Por Christopher Cernichiaro Reyna
Los recursos públicos con los que los estados financian la educación, la salud y los servicios más básicos provienen, en su mayor parte, del gasto federalizado. Este conjunto de transferencias que la Federación envía a las entidades representó cerca del 85% de sus presupuestos totales. En otras palabras, de cada 100 pesos que los gobiernos estatales ejercen, alrededor de 85 llegan desde el gobierno federal. La recaudación local, que incluye impuestos sobre nómina, hospedaje, entre otros, apenas cubre el resto. Este equilibrio desigual explica por qué las finanzas estatales son tan sensibles a las decisiones del presupuesto federal: cuando el gasto federalizado crece, los gobiernos locales respiran; cuando se estanca o cae, su margen para atender las necesidades sociales se reduce drásticamente.
--------------------------------------------------
◆ QUÉ HACER ◆
**a)** Por favor, resume en menos palabras el párrafo del fragmento sobre el gasto federalizado que empieza con "Los recursos públicos con los que", sin perder sus datos principales.
**b)** Copia del fragmento sobre el gasto federalizado el texto que va desde "Por Christopher Cernichiaro" hasta "se reduce drásticamente.", incluidas estas últimas palabras.
Los datos no hacen falta para nada de lo que se pide.

◆ DATOS EXTRAÍDOS ◆
--------------------------------------------------
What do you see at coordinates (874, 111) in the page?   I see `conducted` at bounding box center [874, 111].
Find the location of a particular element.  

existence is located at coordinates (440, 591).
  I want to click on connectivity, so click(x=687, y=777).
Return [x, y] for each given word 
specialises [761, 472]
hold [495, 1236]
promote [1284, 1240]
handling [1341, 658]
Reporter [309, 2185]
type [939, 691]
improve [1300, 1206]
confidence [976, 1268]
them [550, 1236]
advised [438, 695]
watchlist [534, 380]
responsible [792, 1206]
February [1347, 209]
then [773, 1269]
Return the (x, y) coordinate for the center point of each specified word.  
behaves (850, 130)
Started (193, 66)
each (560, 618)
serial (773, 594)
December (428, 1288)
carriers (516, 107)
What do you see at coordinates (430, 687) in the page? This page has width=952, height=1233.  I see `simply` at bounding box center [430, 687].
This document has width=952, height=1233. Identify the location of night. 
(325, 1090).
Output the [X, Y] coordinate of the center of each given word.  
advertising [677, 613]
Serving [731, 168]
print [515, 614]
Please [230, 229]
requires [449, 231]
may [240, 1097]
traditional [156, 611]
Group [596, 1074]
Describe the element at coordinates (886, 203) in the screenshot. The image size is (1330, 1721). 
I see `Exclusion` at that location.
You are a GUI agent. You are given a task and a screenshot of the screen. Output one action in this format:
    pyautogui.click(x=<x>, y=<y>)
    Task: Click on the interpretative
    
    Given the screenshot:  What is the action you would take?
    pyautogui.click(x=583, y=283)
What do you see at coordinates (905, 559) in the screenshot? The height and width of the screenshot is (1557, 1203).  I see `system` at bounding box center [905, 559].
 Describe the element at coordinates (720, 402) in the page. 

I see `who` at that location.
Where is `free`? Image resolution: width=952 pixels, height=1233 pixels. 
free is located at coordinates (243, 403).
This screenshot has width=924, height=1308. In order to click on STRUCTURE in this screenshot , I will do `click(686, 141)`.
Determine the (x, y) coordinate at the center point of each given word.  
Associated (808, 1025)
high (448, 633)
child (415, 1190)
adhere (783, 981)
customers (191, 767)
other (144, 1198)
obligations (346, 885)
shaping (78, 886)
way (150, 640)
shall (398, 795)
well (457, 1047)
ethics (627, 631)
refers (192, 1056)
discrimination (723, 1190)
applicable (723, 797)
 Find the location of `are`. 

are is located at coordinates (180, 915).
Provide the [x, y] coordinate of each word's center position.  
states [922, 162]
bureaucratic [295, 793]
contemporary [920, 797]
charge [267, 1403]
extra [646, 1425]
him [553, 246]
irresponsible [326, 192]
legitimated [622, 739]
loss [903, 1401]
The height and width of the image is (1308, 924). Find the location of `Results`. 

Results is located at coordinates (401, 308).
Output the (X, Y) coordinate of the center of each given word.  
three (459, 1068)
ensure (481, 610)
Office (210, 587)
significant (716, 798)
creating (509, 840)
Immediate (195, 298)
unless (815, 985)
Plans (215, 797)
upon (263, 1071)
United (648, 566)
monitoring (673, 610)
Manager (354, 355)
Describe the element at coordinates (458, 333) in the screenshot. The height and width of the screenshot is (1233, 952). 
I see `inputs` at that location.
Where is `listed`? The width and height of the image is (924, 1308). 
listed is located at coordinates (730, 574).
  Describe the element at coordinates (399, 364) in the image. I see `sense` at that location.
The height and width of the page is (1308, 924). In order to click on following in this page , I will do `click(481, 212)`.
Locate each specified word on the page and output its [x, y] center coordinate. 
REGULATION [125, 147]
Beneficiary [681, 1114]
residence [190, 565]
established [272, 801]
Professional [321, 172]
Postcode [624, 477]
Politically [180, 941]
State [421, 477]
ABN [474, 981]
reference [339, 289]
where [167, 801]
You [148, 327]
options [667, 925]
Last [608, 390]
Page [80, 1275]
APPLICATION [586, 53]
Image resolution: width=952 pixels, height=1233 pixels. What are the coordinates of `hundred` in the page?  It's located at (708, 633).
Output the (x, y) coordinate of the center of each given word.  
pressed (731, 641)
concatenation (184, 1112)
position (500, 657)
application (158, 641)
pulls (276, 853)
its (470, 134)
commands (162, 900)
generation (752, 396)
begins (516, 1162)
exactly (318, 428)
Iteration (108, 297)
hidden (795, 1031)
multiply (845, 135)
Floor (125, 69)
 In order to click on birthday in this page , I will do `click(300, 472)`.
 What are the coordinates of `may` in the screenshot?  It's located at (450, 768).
--------------------------------------------------
◆ RESPUESTAS ◆
**a)** Los estados financian educación, salud y servicios básicos sobre todo con el gasto federalizado, que representó cerca del 85% de sus presupuestos: de cada 100 pesos, unos 85 vienen de la Federación. La recaudación local, con impuestos como los de nómina y hospedaje, apenas cubre el resto. Por eso las finanzas estatales dependen tanto del presupuesto federal: si ese gasto crece, los gobiernos locales respiran, y si se estanca o cae, su margen para atender necesidades sociales se reduce drásticamente.

**b)**
Por Christopher Cernichiaro Reyna
Los recursos públicos con los que los estados financian la educación, la salud y los servicios más básicos provienen, en su mayor parte, del gasto federalizado. Este conjunto de transferencias que la Federación envía a las entidades representó cerca del 85% de sus presupuestos totales. En otras palabras, de cada 100 pesos que los gobiernos estatales ejercen, alrededor de 85 llegan desde el gobierno federal. La recaudación local, que incluye impuestos sobre nómina, hospedaje, entre otros, apenas cubre el resto. Este equilibrio desigual explica por qué las finanzas estatales son tan sensibles a las decisiones del presupuesto federal: cuando el gasto federalizado crece, los gobiernos locales respiran; cuando se estanca o cae, su margen para atender las necesidades sociales se reduce drásticamente.